About this task:
The answer must consist solely of the lines from the one containing "Task: Open 国泰海通 institution entry" to the end of the entries below, repeated exactly.

————

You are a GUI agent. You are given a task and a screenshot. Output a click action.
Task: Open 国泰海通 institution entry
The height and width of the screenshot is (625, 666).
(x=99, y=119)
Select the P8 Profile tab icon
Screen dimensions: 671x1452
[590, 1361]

————

Response to the exercise:
Task: Open 国泰海通 institution entry
The height and width of the screenshot is (625, 666).
(x=99, y=119)
Select the P8 Profile tab icon
Screen dimensions: 671x1452
[590, 1361]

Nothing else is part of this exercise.